QUOTED PASSAGE
━━━━━━━━━━━━━━━━━━━━

Green. Brown. Green. More green. And then some more green. An endless sea of green lay before me as I stared into the depths of the jungle in which I have been inserted for my navigation course in my 9-day long survival training package.

I am an infantry officer cadet of the Singapore Armed Forces (SAF), and as a part of our training program, all prospective infantry officers are shipped off to Brunei for jungle survival and close terrain warfare training during our time in Officer Cadet School. In an attempt to prepare us for survival-centered situation, we have to spend 9 days in the Bruneian jungle navigating and surviving with slightly less than 48 hours’ worth of rations to go on in a test known as the Jungle Confidence Course.

Brunei is a small-ish country on the island of Borneo, densely covered in layers and layers of pristine primary jungle terrain. When I was in Kentucky, the greenery of the forest was a warm, comforting color. It was a sort of lush, gentle green that welcomed you into its depths.

As I stood at my entry point, the green that surrounded me was a harsh, unforgiving emerald. It was a regal color of mystery and power, a color that inspired fear and respect. The Bruneian jungle is an untamed, mysterious entity that allowed little room for mistake when trying to navigate through its depths. The first 3 days of the course were spent navigating without any sort of electronic guidance, during which my team found us hopelessly lost for an entire day. The main problem about navigating with map and compass is the general inaccuracy of the map itself and the terrain that didn’t allow us to follow the compass to the exact degree. Maps are general representations, and when navigating in an enclosed-terrain context, general representations make it extremely difficult to know your location with an error margin of less than 50 meters.

The fact that my team made it out of the first phase was nothing short of a miracle. The navigation course was graded based on the number of checkpoints you found, sort of like a treasure hunt with the enjoyment sucked out by extreme fatigue. To pass, we had to find at least one checkpoint, a midpoint, and reach the endpoint before the time limit. We found our first checkpoint within the first 6 hours, and we were lost for the next 24. On the last day, we found the midpoint and the endpoint within three hours, barely scraping a pass.

The second course was a 2-day navigation course with electronic guidance. We were allowed to use the GPS, but here are two major catches: the error margin and the terrain. The GPS gives only a range, a radius that you are in, not a pinpointed location. The denser the canopy you stand under, the bigger the radius, meaning the radius is usually not small enough to give us a good reading of where we actually are. The unpredictable terrain puts barriers upon barriers between you and the objective shown on the GPS, meaning that if you think you only need to walk 300 feet to reach a checkpoint, it usually meant you ended up walking over half a mile to get there. This particular course sent us over two mountains, one around 1000 feet and the other around 1200 feet in elevation. Just a tip: if you ever want to go rock-climbing, I advise that you do it with a harness and without a 40lb pack strapped to your back.

Navigating on the mountain is technically easier because of the obvious ridgelines to follow. Physically, however, it pushed me to my limits, especially since 1) I have been eating nothing but a pack of hard tack a day for the past 3 days, 2) I had the team’s radio set in my pack, and 3) mountains, even small ones, are not easy to climb. But if we ignored all that, the second course was considerably easier.

━━━━━━━━━━━━━━━━━━━━

PROBLEM DETAILS
Copy the jungle training passage word for word, starting with "I am an infantry" and going on through "into its depths.". The items are not connected to the jungle training passage.

━━━━━━━━━━━━━━━━━━━━

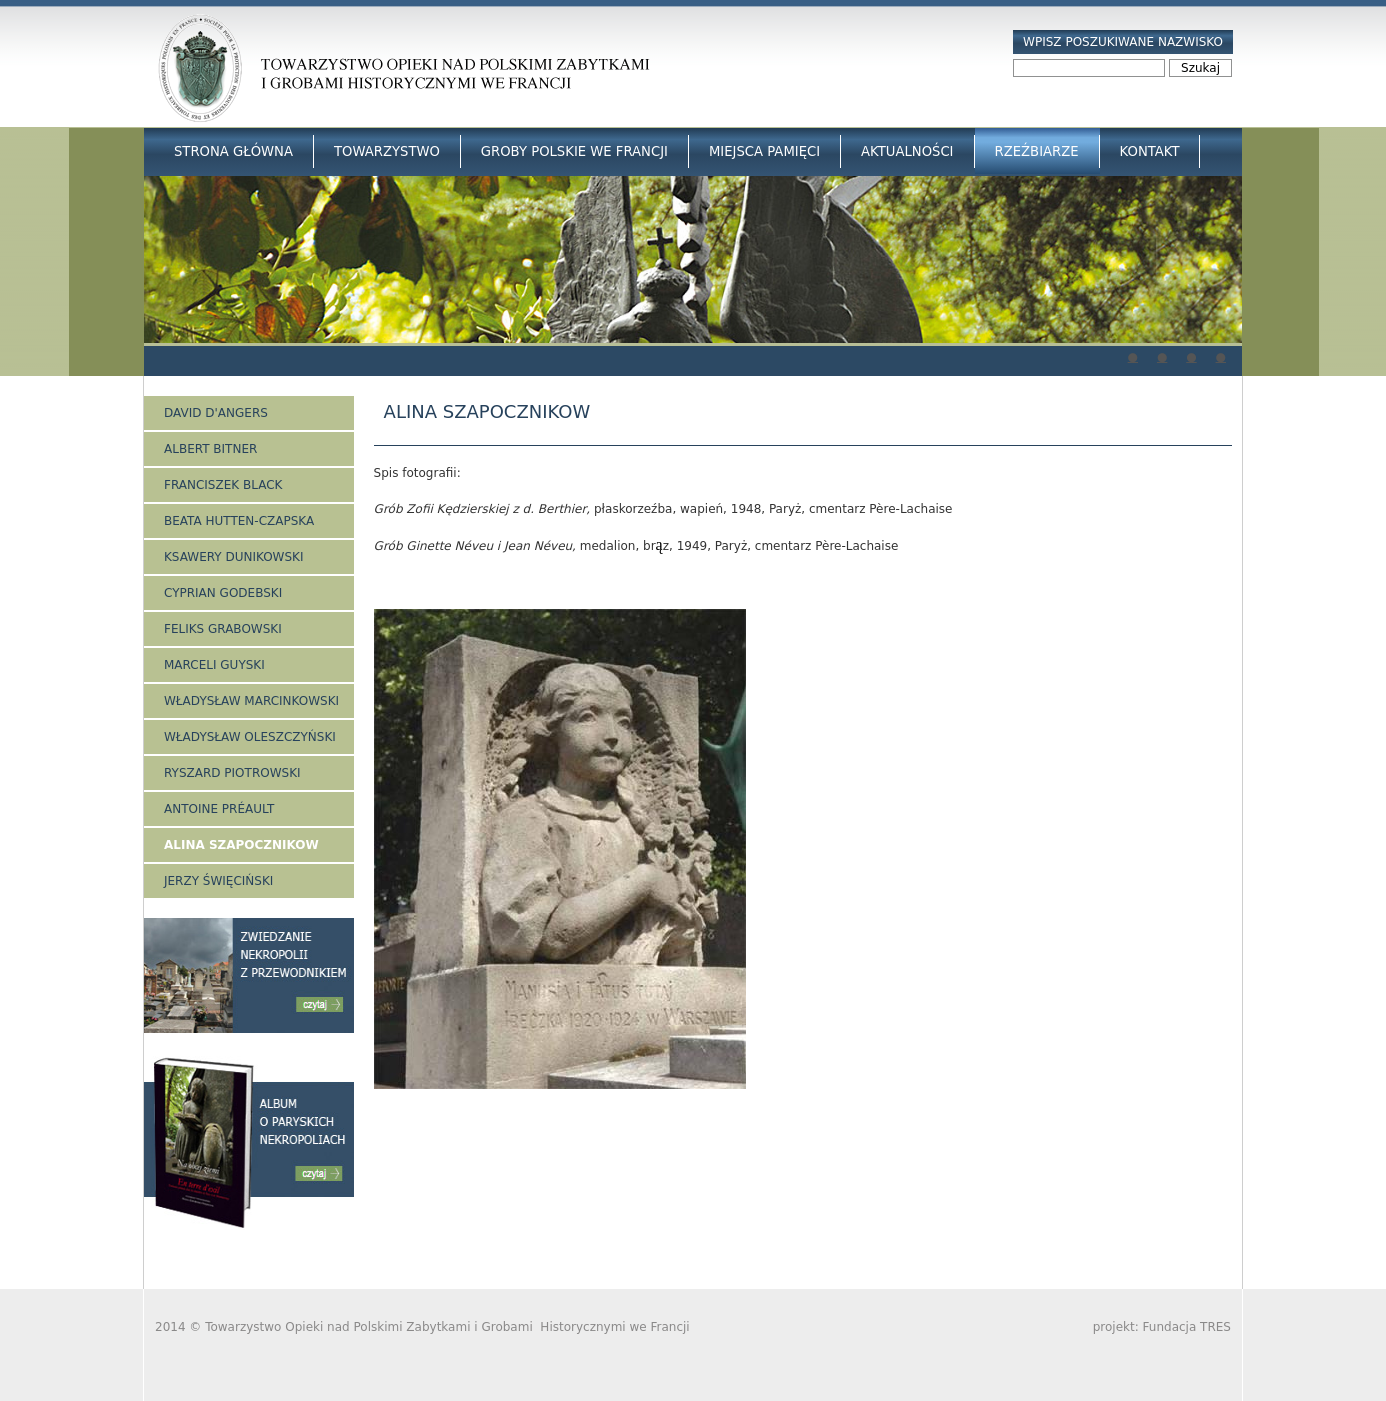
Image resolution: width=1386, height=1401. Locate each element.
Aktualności (907, 151)
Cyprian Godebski (223, 593)
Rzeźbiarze (1037, 151)
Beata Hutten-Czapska (239, 521)
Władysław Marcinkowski (251, 701)
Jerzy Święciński (218, 881)
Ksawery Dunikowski (234, 557)
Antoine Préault (219, 809)
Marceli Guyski (214, 665)
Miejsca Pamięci (764, 151)
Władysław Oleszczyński (250, 737)
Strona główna (233, 151)
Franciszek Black (223, 485)
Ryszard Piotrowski (232, 773)
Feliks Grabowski (223, 629)
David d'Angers (216, 413)
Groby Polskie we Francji (574, 151)
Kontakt (1150, 151)
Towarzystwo (387, 151)
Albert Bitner (210, 449)
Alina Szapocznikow (241, 845)
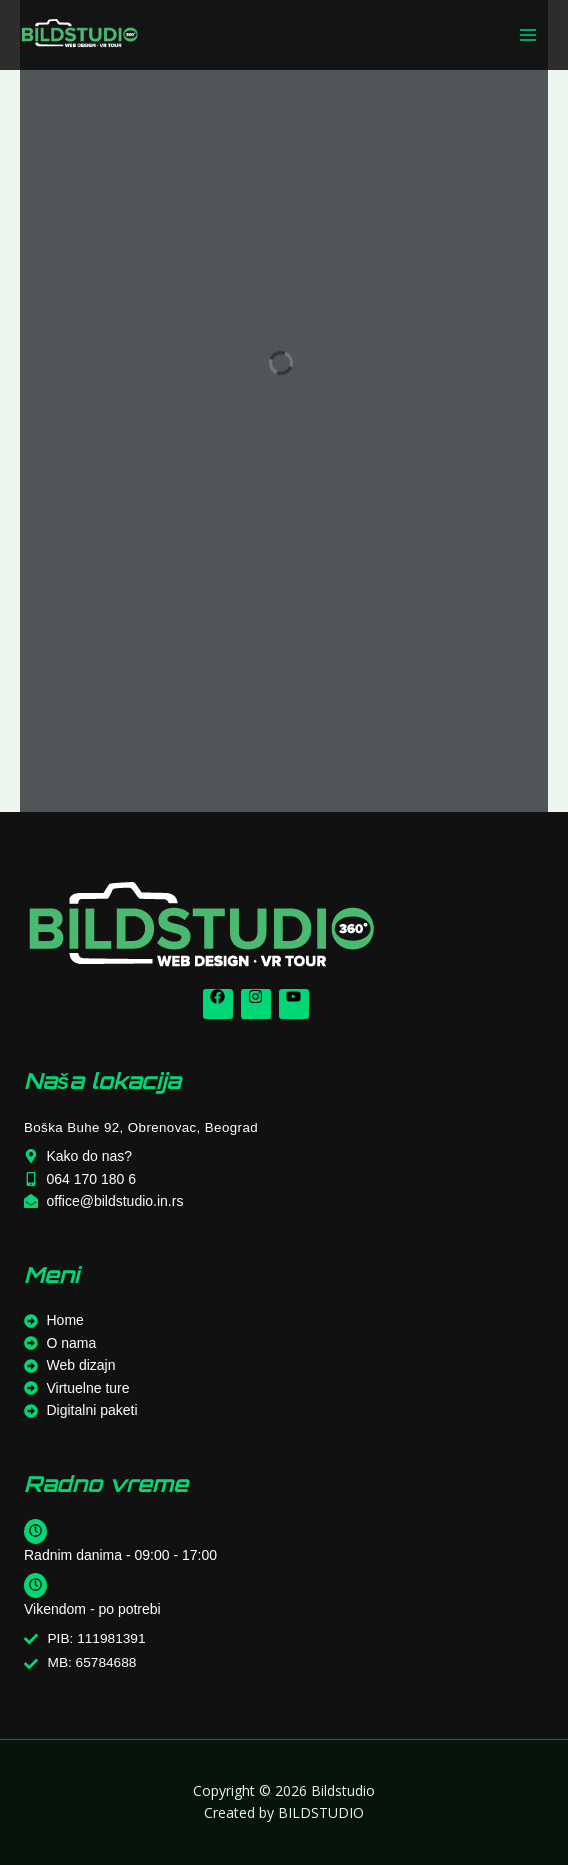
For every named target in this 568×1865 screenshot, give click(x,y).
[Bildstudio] (80, 34)
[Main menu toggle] (528, 35)
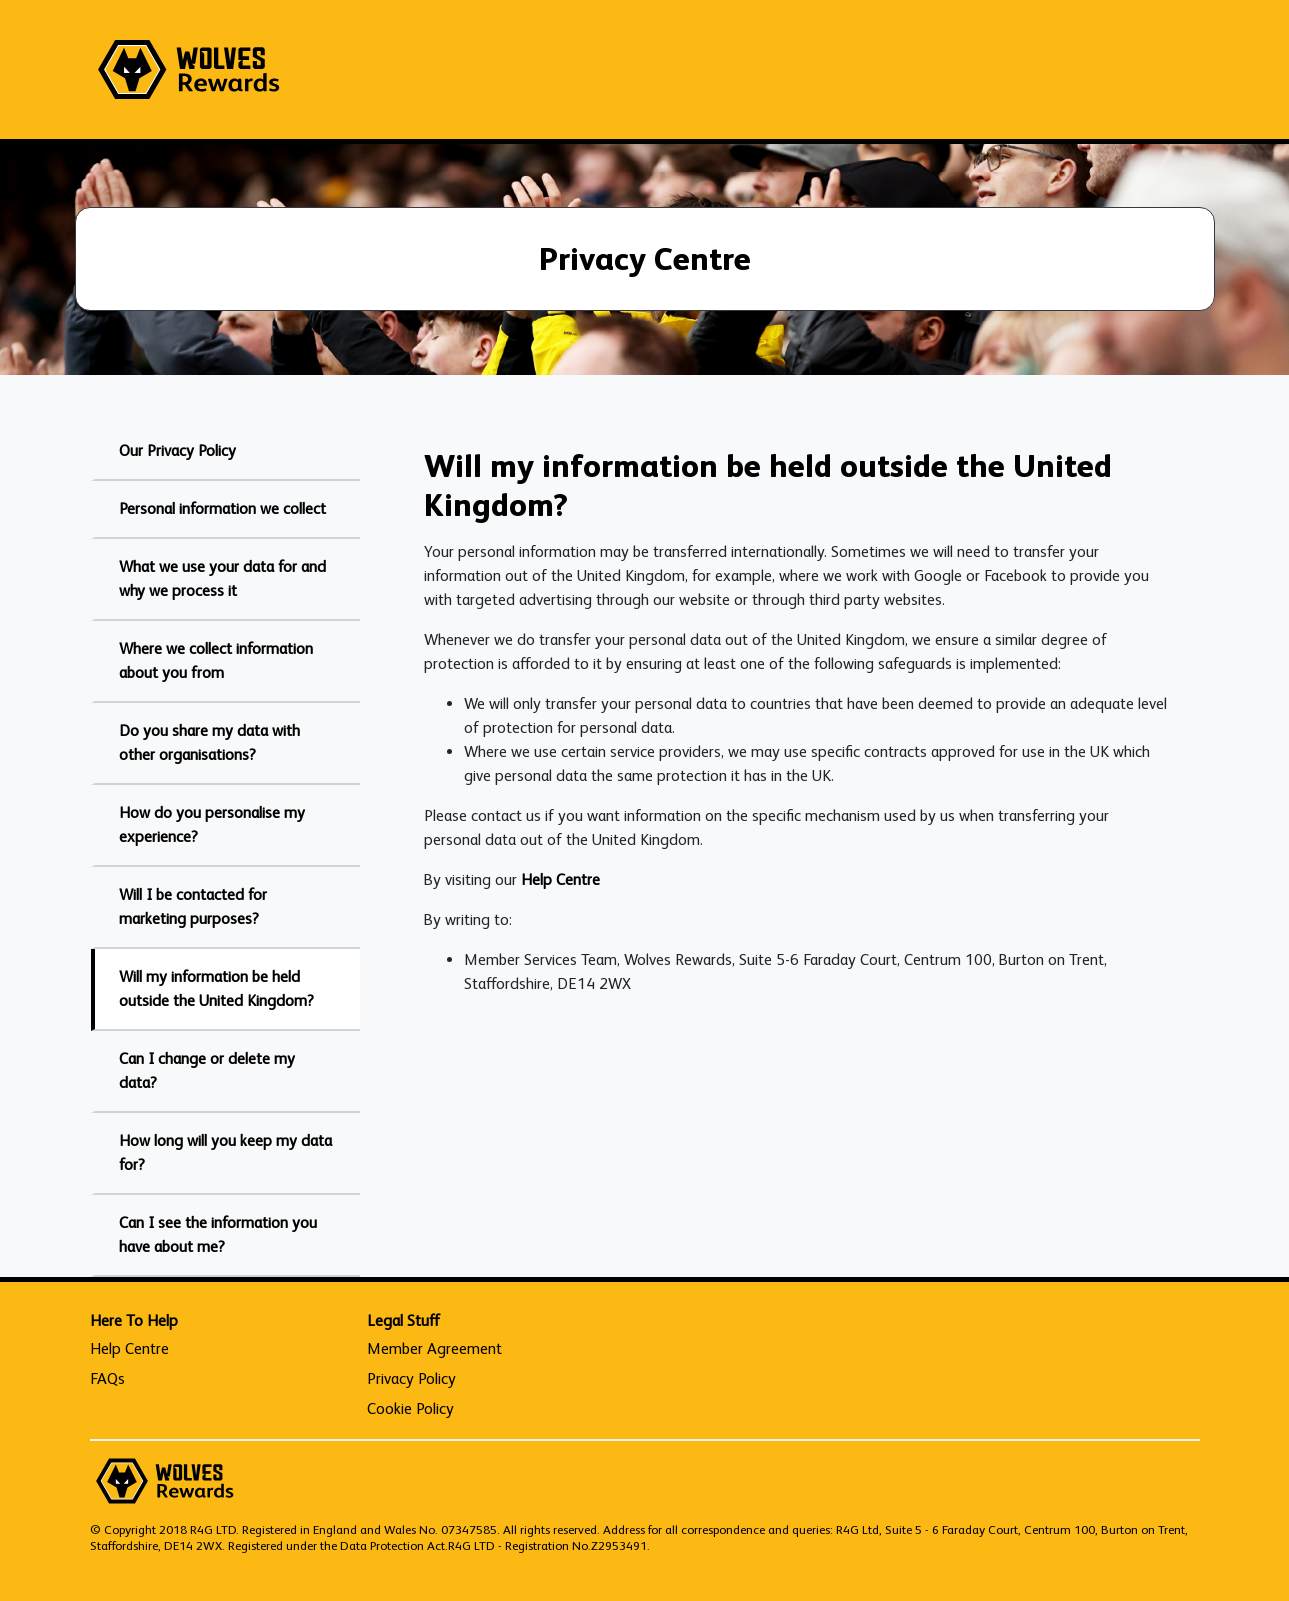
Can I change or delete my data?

━━━━━━━━━━━━━━━━━━━━

REPLY
I am an infantry officer cadet of the Singapore Armed Forces (SAF), and as a part of our training program, all prospective infantry officers are shipped off to Brunei for jungle survival and close terrain warfare training during our time in Officer Cadet School. In an attempt to prepare us for survival-centered situation, we have to spend 9 days in the Bruneian jungle navigating and surviving with slightly less than 48 hours’ worth of rations to go on in a test known as the Jungle Confidence Course.

Brunei is a small-ish country on the island of Borneo, densely covered in layers and layers of pristine primary jungle terrain. When I was in Kentucky, the greenery of the forest was a warm, comforting color. It was a sort of lush, gentle green that welcomed you into its depths.